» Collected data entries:

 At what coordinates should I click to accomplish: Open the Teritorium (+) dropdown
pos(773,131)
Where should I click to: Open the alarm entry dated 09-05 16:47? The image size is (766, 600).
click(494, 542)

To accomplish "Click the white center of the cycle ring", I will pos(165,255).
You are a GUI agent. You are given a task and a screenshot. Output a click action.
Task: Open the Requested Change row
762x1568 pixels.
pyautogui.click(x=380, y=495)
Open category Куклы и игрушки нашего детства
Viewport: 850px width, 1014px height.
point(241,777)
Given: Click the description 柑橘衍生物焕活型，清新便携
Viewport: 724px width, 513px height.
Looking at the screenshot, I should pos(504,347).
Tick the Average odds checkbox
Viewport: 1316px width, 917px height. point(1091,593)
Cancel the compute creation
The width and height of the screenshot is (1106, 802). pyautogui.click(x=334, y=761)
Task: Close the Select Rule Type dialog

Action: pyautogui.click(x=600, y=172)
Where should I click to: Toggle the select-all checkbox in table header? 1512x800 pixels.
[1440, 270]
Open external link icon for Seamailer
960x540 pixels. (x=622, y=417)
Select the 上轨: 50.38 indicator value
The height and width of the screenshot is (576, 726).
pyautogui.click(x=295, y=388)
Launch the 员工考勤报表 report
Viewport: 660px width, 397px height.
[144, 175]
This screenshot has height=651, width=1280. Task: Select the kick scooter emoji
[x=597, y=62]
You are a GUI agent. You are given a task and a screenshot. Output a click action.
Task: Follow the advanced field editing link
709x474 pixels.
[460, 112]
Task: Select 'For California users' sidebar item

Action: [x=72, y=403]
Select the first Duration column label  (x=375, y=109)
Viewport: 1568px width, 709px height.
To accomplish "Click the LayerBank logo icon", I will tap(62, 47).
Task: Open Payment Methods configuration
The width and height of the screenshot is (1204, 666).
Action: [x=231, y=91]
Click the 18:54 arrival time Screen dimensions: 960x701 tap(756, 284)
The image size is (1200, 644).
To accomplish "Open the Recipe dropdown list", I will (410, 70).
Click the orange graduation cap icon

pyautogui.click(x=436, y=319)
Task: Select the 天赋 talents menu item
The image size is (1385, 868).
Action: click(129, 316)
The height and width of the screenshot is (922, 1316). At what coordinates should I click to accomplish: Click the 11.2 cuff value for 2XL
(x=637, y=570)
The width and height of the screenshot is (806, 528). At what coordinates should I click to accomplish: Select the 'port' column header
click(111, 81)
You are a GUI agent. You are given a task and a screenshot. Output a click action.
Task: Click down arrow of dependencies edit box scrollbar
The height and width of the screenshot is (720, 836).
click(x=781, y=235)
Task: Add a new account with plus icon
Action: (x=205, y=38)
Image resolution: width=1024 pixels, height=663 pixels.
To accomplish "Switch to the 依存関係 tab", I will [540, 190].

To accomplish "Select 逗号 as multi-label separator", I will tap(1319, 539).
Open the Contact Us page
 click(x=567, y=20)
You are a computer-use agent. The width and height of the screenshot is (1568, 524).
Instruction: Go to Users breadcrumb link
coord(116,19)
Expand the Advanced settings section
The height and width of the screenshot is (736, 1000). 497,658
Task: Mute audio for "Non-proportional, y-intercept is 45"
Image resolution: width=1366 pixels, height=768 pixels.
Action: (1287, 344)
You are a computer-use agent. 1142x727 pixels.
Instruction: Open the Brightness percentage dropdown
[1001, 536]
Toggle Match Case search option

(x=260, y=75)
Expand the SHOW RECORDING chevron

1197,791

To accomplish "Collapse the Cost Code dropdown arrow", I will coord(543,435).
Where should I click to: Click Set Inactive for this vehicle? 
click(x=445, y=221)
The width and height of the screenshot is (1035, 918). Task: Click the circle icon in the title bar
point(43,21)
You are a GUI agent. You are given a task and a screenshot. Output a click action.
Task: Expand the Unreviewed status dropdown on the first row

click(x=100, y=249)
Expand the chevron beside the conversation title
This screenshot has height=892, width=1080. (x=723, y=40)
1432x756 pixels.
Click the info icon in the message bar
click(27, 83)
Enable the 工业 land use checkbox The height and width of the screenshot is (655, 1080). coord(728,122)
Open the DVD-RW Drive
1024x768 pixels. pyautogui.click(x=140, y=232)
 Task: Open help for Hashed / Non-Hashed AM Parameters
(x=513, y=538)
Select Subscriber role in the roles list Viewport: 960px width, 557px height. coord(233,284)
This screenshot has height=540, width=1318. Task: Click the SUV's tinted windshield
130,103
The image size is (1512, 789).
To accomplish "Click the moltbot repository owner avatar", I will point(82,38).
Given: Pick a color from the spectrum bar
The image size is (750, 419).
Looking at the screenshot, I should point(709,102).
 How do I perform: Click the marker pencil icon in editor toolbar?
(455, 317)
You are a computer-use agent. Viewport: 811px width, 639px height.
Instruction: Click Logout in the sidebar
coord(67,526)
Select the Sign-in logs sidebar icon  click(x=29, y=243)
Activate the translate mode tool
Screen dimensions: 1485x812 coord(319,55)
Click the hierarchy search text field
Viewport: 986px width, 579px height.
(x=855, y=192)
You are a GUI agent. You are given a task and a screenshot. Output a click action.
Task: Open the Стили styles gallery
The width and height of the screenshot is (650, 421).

» REQUIRED WORK:
Once more, write out the records in full, exactly as they appear.

» RESPONSE AREA:
 At what coordinates should I click to accomplish: Open the Teritorium (+) dropdown
pos(773,131)
Where should I click to: Open the alarm entry dated 09-05 16:47? The image size is (766, 600).
click(494, 542)

To accomplish "Click the white center of the cycle ring", I will pos(165,255).
You are a GUI agent. You are given a task and a screenshot. Output a click action.
Task: Open the Requested Change row
762x1568 pixels.
pyautogui.click(x=380, y=495)
Open category Куклы и игрушки нашего детства
Viewport: 850px width, 1014px height.
point(241,777)
Given: Click the description 柑橘衍生物焕活型，清新便携
Viewport: 724px width, 513px height.
Looking at the screenshot, I should pos(504,347).
Tick the Average odds checkbox
Viewport: 1316px width, 917px height. point(1091,593)
Cancel the compute creation
The width and height of the screenshot is (1106, 802). pyautogui.click(x=334, y=761)
Task: Close the Select Rule Type dialog

Action: pyautogui.click(x=600, y=172)
Where should I click to: Toggle the select-all checkbox in table header? 1512x800 pixels.
[1440, 270]
Open external link icon for Seamailer
960x540 pixels. (x=622, y=417)
Select the 上轨: 50.38 indicator value
The height and width of the screenshot is (576, 726).
pyautogui.click(x=295, y=388)
Launch the 员工考勤报表 report
Viewport: 660px width, 397px height.
[144, 175]
This screenshot has height=651, width=1280. Task: Select the kick scooter emoji
[x=597, y=62]
You are a GUI agent. You are given a task and a screenshot. Output a click action.
Task: Follow the advanced field editing link
709x474 pixels.
[460, 112]
Task: Select 'For California users' sidebar item

Action: [x=72, y=403]
Select the first Duration column label  (x=375, y=109)
Viewport: 1568px width, 709px height.
To accomplish "Click the LayerBank logo icon", I will tap(62, 47).
Task: Open Payment Methods configuration
The width and height of the screenshot is (1204, 666).
Action: [x=231, y=91]
Click the 18:54 arrival time Screen dimensions: 960x701 tap(756, 284)
The image size is (1200, 644).
To accomplish "Open the Recipe dropdown list", I will (410, 70).
Click the orange graduation cap icon

pyautogui.click(x=436, y=319)
Task: Select the 天赋 talents menu item
The image size is (1385, 868).
Action: click(129, 316)
The height and width of the screenshot is (922, 1316). At what coordinates should I click to accomplish: Click the 11.2 cuff value for 2XL
(x=637, y=570)
The width and height of the screenshot is (806, 528). At what coordinates should I click to accomplish: Select the 'port' column header
click(111, 81)
You are a GUI agent. You are given a task and a screenshot. Output a click action.
Task: Click down arrow of dependencies edit box scrollbar
The height and width of the screenshot is (720, 836).
click(x=781, y=235)
Task: Add a new account with plus icon
Action: (x=205, y=38)
Image resolution: width=1024 pixels, height=663 pixels.
To accomplish "Switch to the 依存関係 tab", I will [540, 190].

To accomplish "Select 逗号 as multi-label separator", I will tap(1319, 539).
Open the Contact Us page
 click(x=567, y=20)
You are a computer-use agent. The width and height of the screenshot is (1568, 524).
Instruction: Go to Users breadcrumb link
coord(116,19)
Expand the Advanced settings section
The height and width of the screenshot is (736, 1000). 497,658
Task: Mute audio for "Non-proportional, y-intercept is 45"
Image resolution: width=1366 pixels, height=768 pixels.
Action: (1287, 344)
You are a computer-use agent. 1142x727 pixels.
Instruction: Open the Brightness percentage dropdown
[1001, 536]
Toggle Match Case search option

(x=260, y=75)
Expand the SHOW RECORDING chevron

1197,791

To accomplish "Collapse the Cost Code dropdown arrow", I will coord(543,435).
Where should I click to: Click Set Inactive for this vehicle? 
click(x=445, y=221)
The width and height of the screenshot is (1035, 918). Task: Click the circle icon in the title bar
point(43,21)
You are a GUI agent. You are given a task and a screenshot. Output a click action.
Task: Expand the Unreviewed status dropdown on the first row

click(x=100, y=249)
Expand the chevron beside the conversation title
This screenshot has height=892, width=1080. (x=723, y=40)
1432x756 pixels.
Click the info icon in the message bar
click(27, 83)
Enable the 工业 land use checkbox The height and width of the screenshot is (655, 1080). coord(728,122)
Open the DVD-RW Drive
1024x768 pixels. pyautogui.click(x=140, y=232)
 Task: Open help for Hashed / Non-Hashed AM Parameters
(x=513, y=538)
Select Subscriber role in the roles list Viewport: 960px width, 557px height. coord(233,284)
This screenshot has height=540, width=1318. Task: Click the SUV's tinted windshield
130,103
The image size is (1512, 789).
To accomplish "Click the moltbot repository owner avatar", I will point(82,38).
Given: Pick a color from the spectrum bar
The image size is (750, 419).
Looking at the screenshot, I should point(709,102).
 How do I perform: Click the marker pencil icon in editor toolbar?
(455, 317)
You are a computer-use agent. Viewport: 811px width, 639px height.
Instruction: Click Logout in the sidebar
coord(67,526)
Select the Sign-in logs sidebar icon  click(x=29, y=243)
Activate the translate mode tool
Screen dimensions: 1485x812 coord(319,55)
Click the hierarchy search text field
Viewport: 986px width, 579px height.
(x=855, y=192)
You are a GUI agent. You are given a task and a screenshot. Output a click action.
Task: Open the Стили styles gallery
The width and height of the screenshot is (650, 421).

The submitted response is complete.